In the material below, find the line with "[combobox] (938, 1006)" and the line with "ボトムス (789, 97)", then output those two lines and every line between them, exactly.

--- START ---

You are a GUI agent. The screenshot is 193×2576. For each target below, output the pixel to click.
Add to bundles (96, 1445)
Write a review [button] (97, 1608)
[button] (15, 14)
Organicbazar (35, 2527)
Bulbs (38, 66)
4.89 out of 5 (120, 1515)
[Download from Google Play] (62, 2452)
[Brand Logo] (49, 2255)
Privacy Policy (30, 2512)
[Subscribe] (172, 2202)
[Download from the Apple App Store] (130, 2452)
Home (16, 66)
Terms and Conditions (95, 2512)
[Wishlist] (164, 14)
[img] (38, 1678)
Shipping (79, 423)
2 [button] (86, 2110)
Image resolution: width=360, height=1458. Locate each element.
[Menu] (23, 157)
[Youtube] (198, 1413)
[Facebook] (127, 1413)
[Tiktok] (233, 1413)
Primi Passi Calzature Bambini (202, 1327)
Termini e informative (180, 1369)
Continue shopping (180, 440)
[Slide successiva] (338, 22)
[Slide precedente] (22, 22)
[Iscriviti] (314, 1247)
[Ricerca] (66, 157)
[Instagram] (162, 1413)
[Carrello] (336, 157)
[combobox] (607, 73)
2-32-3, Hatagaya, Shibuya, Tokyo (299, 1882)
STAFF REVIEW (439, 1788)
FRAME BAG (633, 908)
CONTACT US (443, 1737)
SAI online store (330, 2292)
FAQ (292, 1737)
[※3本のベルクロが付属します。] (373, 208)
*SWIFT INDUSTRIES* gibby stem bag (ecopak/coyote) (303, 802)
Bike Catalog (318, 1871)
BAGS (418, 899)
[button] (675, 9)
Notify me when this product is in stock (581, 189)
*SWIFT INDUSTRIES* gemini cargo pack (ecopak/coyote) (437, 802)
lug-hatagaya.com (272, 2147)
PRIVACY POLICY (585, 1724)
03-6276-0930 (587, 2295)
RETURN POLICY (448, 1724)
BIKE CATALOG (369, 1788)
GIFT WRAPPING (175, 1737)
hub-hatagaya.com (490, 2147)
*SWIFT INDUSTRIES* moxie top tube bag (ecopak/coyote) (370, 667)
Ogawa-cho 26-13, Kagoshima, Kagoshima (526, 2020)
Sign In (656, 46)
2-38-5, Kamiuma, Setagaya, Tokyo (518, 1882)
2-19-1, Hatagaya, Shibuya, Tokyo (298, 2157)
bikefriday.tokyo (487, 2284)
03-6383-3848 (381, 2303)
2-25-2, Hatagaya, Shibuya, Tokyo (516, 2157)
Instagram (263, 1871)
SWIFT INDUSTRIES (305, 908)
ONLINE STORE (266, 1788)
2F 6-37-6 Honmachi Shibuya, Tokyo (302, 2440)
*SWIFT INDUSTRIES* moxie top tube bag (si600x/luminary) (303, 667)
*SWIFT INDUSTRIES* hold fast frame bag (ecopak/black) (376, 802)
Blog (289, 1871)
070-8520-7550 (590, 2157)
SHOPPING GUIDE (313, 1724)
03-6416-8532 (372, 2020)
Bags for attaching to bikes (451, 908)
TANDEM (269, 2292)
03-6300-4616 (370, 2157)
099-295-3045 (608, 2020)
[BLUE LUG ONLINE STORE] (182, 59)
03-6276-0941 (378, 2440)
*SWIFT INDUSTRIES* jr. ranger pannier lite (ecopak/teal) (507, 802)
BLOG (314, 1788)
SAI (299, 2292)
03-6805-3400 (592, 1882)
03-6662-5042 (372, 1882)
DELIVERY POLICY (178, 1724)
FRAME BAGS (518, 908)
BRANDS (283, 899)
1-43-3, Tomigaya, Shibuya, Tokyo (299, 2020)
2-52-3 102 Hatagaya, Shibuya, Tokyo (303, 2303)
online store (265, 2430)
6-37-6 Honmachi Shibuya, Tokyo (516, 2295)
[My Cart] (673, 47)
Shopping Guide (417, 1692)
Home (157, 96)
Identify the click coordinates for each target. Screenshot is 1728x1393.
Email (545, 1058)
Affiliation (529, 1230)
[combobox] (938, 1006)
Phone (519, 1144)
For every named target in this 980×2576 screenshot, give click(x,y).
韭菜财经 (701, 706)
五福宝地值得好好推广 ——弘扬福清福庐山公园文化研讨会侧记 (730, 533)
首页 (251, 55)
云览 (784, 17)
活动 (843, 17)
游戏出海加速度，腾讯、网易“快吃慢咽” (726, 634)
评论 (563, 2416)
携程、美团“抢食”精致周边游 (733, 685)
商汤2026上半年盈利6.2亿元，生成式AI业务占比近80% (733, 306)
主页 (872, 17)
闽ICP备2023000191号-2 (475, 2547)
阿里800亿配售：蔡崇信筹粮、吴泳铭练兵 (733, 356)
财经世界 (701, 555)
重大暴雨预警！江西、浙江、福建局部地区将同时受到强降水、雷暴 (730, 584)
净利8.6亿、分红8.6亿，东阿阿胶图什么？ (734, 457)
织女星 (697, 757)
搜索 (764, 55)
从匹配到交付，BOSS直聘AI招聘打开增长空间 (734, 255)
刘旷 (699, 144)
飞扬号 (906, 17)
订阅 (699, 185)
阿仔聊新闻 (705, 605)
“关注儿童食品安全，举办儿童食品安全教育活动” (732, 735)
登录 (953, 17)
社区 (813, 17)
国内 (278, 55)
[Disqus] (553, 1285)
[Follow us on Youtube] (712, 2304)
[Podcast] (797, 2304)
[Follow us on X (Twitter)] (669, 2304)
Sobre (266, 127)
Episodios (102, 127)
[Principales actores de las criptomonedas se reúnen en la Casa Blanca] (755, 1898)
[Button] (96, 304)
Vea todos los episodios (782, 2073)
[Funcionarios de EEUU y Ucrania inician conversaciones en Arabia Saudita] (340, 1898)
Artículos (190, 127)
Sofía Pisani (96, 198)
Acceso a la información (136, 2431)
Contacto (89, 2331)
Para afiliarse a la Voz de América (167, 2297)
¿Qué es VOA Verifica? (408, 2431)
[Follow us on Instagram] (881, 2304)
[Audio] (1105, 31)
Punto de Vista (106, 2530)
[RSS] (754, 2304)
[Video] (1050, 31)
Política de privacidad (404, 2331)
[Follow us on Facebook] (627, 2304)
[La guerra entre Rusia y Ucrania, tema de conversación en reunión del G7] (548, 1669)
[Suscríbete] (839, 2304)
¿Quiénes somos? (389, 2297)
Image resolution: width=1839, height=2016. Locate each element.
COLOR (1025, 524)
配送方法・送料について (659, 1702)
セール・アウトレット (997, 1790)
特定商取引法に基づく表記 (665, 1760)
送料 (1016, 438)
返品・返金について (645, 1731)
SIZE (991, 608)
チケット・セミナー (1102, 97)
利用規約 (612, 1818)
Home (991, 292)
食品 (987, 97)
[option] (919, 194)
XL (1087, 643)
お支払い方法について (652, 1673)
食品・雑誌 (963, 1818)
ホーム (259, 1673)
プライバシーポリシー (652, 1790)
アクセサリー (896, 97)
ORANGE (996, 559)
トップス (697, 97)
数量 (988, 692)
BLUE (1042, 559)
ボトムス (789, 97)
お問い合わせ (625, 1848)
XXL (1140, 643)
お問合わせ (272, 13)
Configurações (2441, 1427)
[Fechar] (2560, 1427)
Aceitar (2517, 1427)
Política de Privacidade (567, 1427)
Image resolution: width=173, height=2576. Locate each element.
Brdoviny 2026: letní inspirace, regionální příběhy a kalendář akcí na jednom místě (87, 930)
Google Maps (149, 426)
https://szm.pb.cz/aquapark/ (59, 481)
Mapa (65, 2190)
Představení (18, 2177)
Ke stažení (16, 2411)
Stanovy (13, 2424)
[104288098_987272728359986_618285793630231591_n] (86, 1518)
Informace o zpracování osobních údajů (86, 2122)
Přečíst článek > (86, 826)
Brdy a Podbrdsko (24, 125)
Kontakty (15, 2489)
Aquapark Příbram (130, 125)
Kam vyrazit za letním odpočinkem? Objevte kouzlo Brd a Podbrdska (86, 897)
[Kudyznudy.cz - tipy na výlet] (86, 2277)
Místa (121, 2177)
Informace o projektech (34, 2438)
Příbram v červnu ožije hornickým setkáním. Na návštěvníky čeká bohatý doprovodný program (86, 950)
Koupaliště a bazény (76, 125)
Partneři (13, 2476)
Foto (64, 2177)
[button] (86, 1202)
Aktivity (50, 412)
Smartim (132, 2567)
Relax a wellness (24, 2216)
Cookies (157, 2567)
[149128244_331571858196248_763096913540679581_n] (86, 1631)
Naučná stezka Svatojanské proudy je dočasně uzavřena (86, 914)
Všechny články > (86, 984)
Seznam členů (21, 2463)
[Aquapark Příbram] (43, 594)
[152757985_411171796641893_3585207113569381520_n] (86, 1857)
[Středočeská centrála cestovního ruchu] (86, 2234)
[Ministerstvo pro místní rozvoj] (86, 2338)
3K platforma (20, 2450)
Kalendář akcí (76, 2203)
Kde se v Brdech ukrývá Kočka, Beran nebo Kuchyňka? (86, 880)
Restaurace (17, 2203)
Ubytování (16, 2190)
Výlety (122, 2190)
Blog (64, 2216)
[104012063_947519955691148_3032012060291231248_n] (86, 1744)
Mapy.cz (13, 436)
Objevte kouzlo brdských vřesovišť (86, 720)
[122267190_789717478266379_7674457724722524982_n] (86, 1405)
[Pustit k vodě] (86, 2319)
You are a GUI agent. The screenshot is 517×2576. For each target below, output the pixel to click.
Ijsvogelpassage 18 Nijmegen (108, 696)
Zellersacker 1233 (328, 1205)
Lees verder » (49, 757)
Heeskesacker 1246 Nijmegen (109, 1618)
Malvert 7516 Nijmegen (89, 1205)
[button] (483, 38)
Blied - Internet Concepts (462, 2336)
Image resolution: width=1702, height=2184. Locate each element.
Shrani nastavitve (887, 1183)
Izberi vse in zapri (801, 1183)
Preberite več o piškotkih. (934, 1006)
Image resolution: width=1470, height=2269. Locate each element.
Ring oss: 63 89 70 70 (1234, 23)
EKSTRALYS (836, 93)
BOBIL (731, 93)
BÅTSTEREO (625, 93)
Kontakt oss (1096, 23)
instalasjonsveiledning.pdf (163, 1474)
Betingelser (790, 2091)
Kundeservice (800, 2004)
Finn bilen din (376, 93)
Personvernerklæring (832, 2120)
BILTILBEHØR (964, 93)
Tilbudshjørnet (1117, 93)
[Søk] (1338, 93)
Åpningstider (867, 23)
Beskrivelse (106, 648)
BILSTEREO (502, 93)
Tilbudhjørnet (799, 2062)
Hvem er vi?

--- END ---

Exercise answer:
[combobox] (938, 1006)
Phone (519, 1144)
For every named target in this 980×2576 screenshot, give click(x,y).
韭菜财经 (701, 706)
五福宝地值得好好推广 ——弘扬福清福庐山公园文化研讨会侧记 (730, 533)
首页 (251, 55)
云览 (784, 17)
活动 (843, 17)
游戏出海加速度，腾讯、网易“快吃慢咽” (726, 634)
评论 (563, 2416)
携程、美团“抢食”精致周边游 (733, 685)
商汤2026上半年盈利6.2亿元，生成式AI业务占比近80% (733, 306)
主页 (872, 17)
闽ICP备2023000191号-2 (475, 2547)
阿里800亿配售：蔡崇信筹粮、吴泳铭练兵 (733, 356)
财经世界 (701, 555)
重大暴雨预警！江西、浙江、福建局部地区将同时受到强降水、雷暴 (730, 584)
净利8.6亿、分红8.6亿，东阿阿胶图什么？ (734, 457)
织女星 (697, 757)
搜索 (764, 55)
从匹配到交付，BOSS直聘AI招聘打开增长空间 (734, 255)
刘旷 (699, 144)
飞扬号 (906, 17)
订阅 (699, 185)
阿仔聊新闻 (705, 605)
“关注儿童食品安全，举办儿童食品安全教育活动” (732, 735)
登录 (953, 17)
社区 (813, 17)
国内 (278, 55)
[Disqus] (553, 1285)
[Follow us on Youtube] (712, 2304)
[Podcast] (797, 2304)
[Follow us on X (Twitter)] (669, 2304)
Sobre (266, 127)
Episodios (102, 127)
[Principales actores de las criptomonedas se reúnen en la Casa Blanca] (755, 1898)
[Button] (96, 304)
Vea todos los episodios (782, 2073)
[Funcionarios de EEUU y Ucrania inician conversaciones en Arabia Saudita] (340, 1898)
Artículos (190, 127)
Sofía Pisani (96, 198)
Acceso a la información (136, 2431)
Contacto (89, 2331)
Para afiliarse a la Voz de América (167, 2297)
¿Qué es VOA Verifica? (408, 2431)
[Follow us on Instagram] (881, 2304)
[Audio] (1105, 31)
Punto de Vista (106, 2530)
[RSS] (754, 2304)
[Video] (1050, 31)
Política de privacidad (404, 2331)
[Follow us on Facebook] (627, 2304)
[La guerra entre Rusia y Ucrania, tema de conversación en reunión del G7] (548, 1669)
[Suscríbete] (839, 2304)
¿Quiénes somos? (389, 2297)
Image resolution: width=1839, height=2016. Locate each element.
COLOR (1025, 524)
配送方法・送料について (659, 1702)
セール・アウトレット (997, 1790)
特定商取引法に基づく表記 (665, 1760)
送料 (1016, 438)
返品・返金について (645, 1731)
SIZE (991, 608)
チケット・セミナー (1102, 97)
利用規約 (612, 1818)
Home (991, 292)
食品 (987, 97)
[option] (919, 194)
XL (1087, 643)
お支払い方法について (652, 1673)
食品・雑誌 (963, 1818)
ホーム (259, 1673)
プライバシーポリシー (652, 1790)
アクセサリー (896, 97)
ORANGE (996, 559)
トップス (697, 97)
数量 (988, 692)
BLUE (1042, 559)
ボトムス (789, 97)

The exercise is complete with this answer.